Il rapporto sottolinea dati epidemiologici allarmanti: l’ictus è tra le prime cause di morte in Europa, la seconda causa di deficit cognitivo nell’adulto ed in assoluto la prima causa di disabilità a lungo termine. Nonostante gli sforzi sino ad ora compiuti dai Paesi europei nell’affrontare questa catastrofe umanitaria, ci si aspetta un aumento di circa il 30% dei nuovi casi nei prossimi anni, attribuibile soprattutto all’invecchiamento della popolazione.

Con l’auspicio che il nostro Paese possa essere capofila, nonché riferimento internazionale, delle best practice in tema di prevenzione e cura dell’ictus, l’Osservatorio Ictus Italia ha promosso la versione Italiana del rapporto, una preziosa opportunità di informazione e condivisione, non solo con la popolazione, ma anche con gli stakeholders della politica e con i professionisti coinvolti nella programmazione e nell’organizzazione dei servizi sanitari.

“L’ictus cerebrale è una condizione che affligge milioni di persone e famiglie al mondo, trasformando la loro esistenza in una realtà di sofferenza e perdita di autonomie”, afferma la Dott.ssa Nicoletta Reale, Presidente dell’Osservatorio Ictus Italia.L’Osservatorio si è quindi impegnato nella diffusione della versione italiana del Rapporto, per rendere disponibili alla popolazione maggiori informazioni sulla portata e sull’impatto della patologia, ma anche sul valore dell’impegno e del supporto che un’associazione di volontariato come A.L.I.Ce. Italia può offrire”.

 Lo studio del King’s College di Londra ha dimostrato che è possibile un notevole miglioramento dell’indice di sopravvivenza all’ictus grazie all’implementazione delle Stroke Unit e all’uso del trattamento di trombolisi. Tuttavia, nonostante l’inclusione di queste strutture nelle linee guida europee e nazionali, si è stimato che solo il 30% dei pazienti europei affetti da ictus riceve assistenza adeguata.

Le proiezioni indicano che entro i prossimi venti anni ci sarà un complessivo aumento del 34% del numero totale di casi di ictus nell’Unione Europea, cioè un passaggio da 613.148 casi nel 2015 a 819.771 nel 2035. Nel 2015 solo i costi sanitari diretti della patologia sono arrivati a 20 miliardi di euro nell’UE, mentre i costi indiretti, dovuti tanto al costo opportunità dell’assistenza informale della famiglia e degli amici, quanto alla perdita di produttività, causata dalla patologia o dalla morte, sono stati stimati nell’ordine di altri 25 miliardi di euro.
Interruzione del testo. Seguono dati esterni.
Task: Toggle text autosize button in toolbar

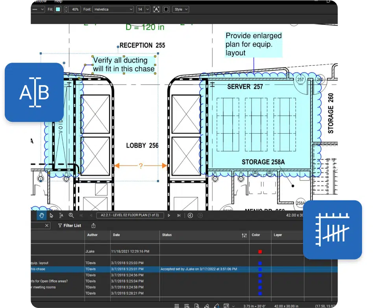Action: [x=156, y=9]
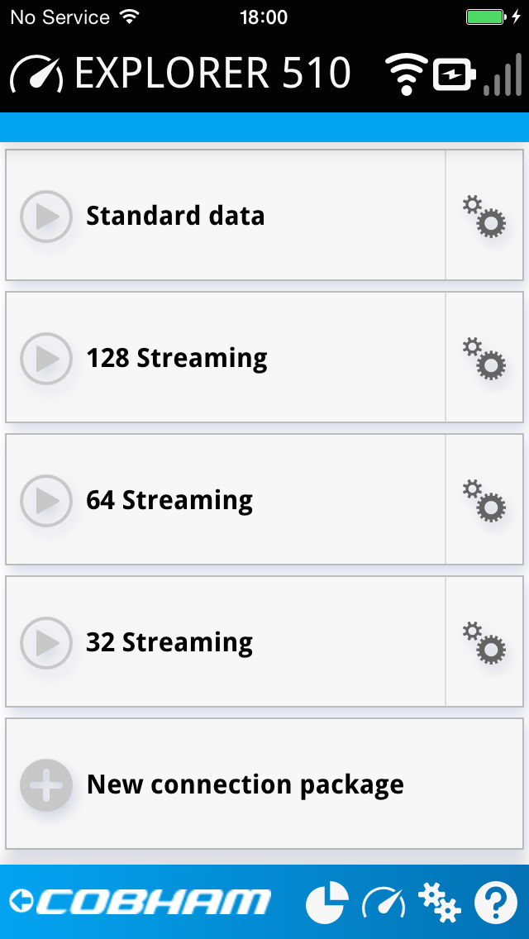The height and width of the screenshot is (939, 529).
Task: Create a New connection package
Action: [x=46, y=784]
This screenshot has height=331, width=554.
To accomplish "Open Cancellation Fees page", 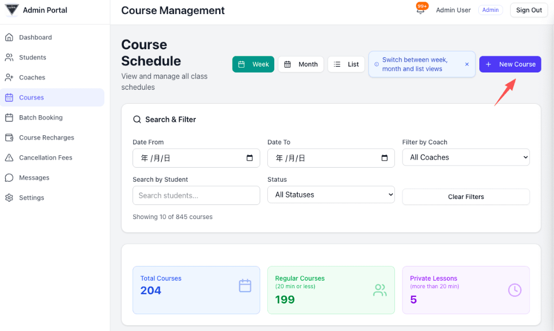I will coord(45,157).
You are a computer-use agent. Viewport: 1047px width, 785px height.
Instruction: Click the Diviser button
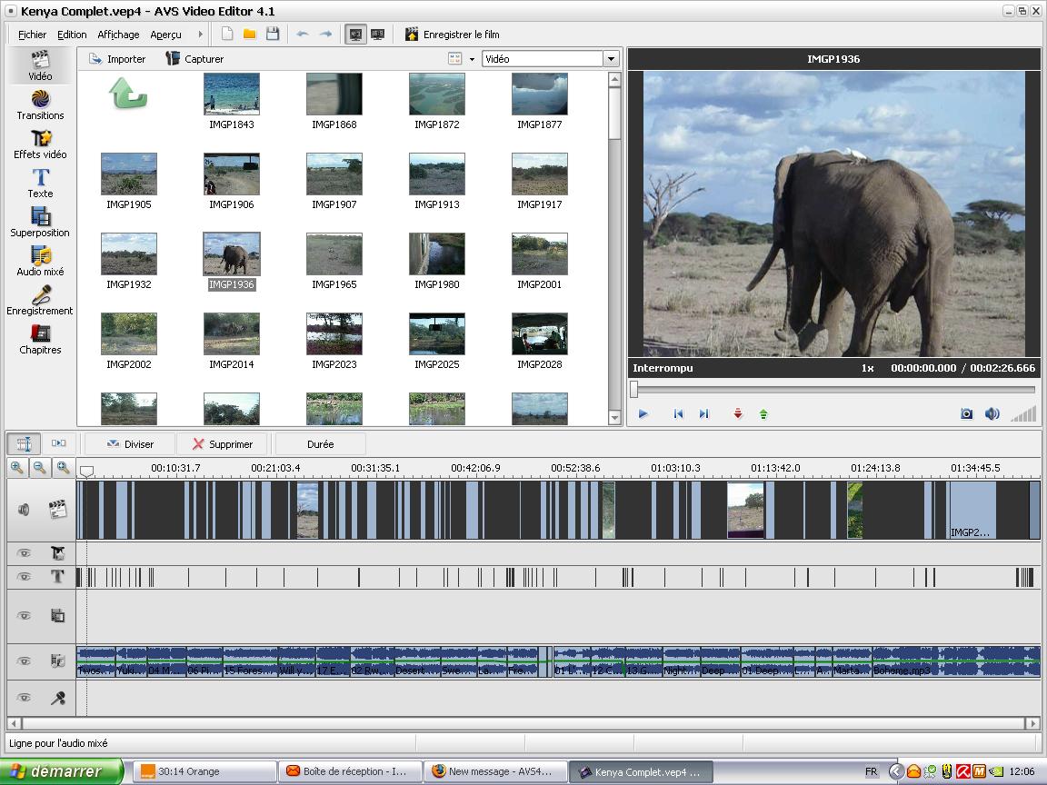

La prevenzione e la corretta terapia dell’ictus dovrebbero perciò rappresentare priorità assoluta dei Paesi europei. Attualmente, infatti, il tasso di morte per ictus nei diversi Stati varia da 30 a 170 casi ogni 100.000 abitanti, differenza che dipende dalla eventuale presenza di Unità Neurovascolari funzionali sul territorio. 

“L’Europa è il continente dove le cure per l’ictus raggiungono gli standard qualitativi più alti, ma in Italia purtroppo ad oggi non esiste una vera e propria strategia nazionale di politica sanitaria sull’Ictus e i cittadini non hanno pari accesso né alle informazioni sulla patologia né alle cure necessarie per prevenirla”, afferma l’On. Aldo Patriciello, Deputato al Parlamento Europeo. “La ricerca clinica degli ultimi 60 anni ha dimostrato che interventi di prevenzione e assistenza organizzata come le Stroke Units possono ridurre in maniera significativa l’incidenza della malattia e migliorare la qualità della vita di coloro che ne sono colpiti e delle loro famiglie. È quindi necessario che le autorità competenti italiane si impegnino in questa direzione, nell’ottica di superare le disparità di accesso alle cure e di trattamento dei pazienti presenti sul territorio.”

 Il S.A.F.E. ha posto la problematica all’attenzione del Parlamento Europeo già da tempo, presentando i dati epidemiologici e i differenti modelli di cura nei singoli Paesi, e invitando loro ad istituire un registro nazionale per l’ictus cerebrale al fine di mantenere un adeguato controllo sulla patologia e ad adottare le migliori strategie possibili per affrontarla.